How to Cope with Coronavirus
The crisis has rather crept up on us. On me, at any rate. Was it only last weekend I was staying with friends in Sussex? There was a slightly jokey non-shaking of hands, and regular invitations to wash the non-shaken hands throughout the evening. But other than that?
Well, I did get up early next morning to go to church. My host is vicar in a rural parish and was worried he might be spending an hour reading the Gospel to his wife, so I went along to make up the numbers.
No need. At least twenty parishioners turned up, and my friend conducted the service splendidly. The only obvious deviation was that the communion wine was not shared, but my friend drained it for the rest of us.
It was the announcements at the end that signaled the impending changes, starting with warnings that services might be suspended. Then there were plans to keep in touch by all means possible and the offer of help for anyone in need of anything from shopping, the collection of medications to the simple human need for company – even if it was only available on the phone.
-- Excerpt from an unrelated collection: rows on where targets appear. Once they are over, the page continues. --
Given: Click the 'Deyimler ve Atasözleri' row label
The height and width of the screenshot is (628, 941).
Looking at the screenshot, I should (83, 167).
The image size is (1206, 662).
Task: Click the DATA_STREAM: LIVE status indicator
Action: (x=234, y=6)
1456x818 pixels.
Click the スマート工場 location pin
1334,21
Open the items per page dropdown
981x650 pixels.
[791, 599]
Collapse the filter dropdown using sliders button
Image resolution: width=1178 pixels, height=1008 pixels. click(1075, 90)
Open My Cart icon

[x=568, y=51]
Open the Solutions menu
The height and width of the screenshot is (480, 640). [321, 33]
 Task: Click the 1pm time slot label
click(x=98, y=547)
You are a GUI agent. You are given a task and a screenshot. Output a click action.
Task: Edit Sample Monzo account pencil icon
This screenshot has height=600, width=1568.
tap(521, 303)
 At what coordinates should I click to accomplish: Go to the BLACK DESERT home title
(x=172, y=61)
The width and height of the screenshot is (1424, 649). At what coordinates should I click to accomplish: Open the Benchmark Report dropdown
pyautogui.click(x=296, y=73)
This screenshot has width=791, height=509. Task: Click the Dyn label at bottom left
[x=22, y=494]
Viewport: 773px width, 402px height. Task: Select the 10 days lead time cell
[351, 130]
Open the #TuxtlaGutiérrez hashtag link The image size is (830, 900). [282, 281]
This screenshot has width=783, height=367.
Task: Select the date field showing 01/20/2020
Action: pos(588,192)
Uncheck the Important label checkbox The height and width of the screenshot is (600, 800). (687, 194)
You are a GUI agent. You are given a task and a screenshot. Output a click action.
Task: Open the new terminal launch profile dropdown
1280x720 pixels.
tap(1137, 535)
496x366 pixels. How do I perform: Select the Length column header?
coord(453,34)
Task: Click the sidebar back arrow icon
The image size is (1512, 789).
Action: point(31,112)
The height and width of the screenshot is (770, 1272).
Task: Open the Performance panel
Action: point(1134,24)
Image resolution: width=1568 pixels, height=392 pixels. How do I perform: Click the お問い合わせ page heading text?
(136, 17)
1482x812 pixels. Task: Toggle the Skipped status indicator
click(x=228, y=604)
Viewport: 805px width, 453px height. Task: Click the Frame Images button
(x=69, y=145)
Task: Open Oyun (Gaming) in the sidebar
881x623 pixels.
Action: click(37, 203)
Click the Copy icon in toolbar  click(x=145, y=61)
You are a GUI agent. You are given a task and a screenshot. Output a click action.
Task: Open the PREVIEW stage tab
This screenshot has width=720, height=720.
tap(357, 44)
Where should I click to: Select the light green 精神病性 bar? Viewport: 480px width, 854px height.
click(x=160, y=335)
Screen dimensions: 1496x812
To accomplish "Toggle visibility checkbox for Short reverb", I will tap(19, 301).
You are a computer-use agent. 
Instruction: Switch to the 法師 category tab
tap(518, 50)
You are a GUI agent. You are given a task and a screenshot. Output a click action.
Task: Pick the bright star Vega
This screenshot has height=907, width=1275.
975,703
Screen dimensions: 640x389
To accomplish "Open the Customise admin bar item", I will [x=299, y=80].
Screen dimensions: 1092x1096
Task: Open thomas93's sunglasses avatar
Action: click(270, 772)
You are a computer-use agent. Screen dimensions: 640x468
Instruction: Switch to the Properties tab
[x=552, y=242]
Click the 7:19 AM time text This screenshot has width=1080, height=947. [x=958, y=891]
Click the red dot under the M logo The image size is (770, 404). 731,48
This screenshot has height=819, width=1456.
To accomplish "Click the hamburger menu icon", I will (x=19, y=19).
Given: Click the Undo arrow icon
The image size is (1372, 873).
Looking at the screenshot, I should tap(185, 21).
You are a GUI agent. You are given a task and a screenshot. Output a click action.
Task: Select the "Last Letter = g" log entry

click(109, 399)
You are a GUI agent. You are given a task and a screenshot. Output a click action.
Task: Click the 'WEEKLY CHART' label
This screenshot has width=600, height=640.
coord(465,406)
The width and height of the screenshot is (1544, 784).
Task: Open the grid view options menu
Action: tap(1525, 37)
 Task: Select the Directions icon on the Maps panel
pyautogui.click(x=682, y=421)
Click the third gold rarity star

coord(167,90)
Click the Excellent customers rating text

I drove home – on a suspiciously empty M25 – but thought no more about it. I had a busy week ahead, starting with a visit to Bristol. But one of the people I wanted to see had a case of the virus in his extended family. Cancelled. Later in the week, I planned to go north to interview a client, only to be told that his business was in lockdown. That trip was also meant to include staying with a friend to
discuss a promising book project. But he is on the NHS board for North Lancashire and was so busy he didn’t even know what day of the week it was.
So here I am, self-isolating in my flat in Wales, with the pubs shut and no live sport in television, just like a huge proportion of thepopulation. How to cope? There’s lots of advice flying around, and those who are suddenly home-schooling their own children are going to need all the help they can get. But I was struck by an article in the Times on Saturday which recommended a positive mind-set. Patrick Kidd said we should follow Winnie in taking an up-beat approach. ‘Not Churchill, but Pooh – the bear of little brain’. Of course, what he should have said was ‘Not ONLY Churchill’, because the great Prime Minister made his philosophy very clear: ‘I am an optimist. It doesn’t seem too much use being anything else.’
It was that mentality that got us through the war; and it will get us through the current crisis. And it’s in that spirit that those with long deferred projects – from refurbishing the bathroom, redesigning the garden, to getting out those dusty notes for that family memoir – should proceed.
Talking of which, I have a box of my mother’s diaries written as a young woman dancing her way through the Liverpool blitz. I should get that down from the top of the wardrobe, and I probably will!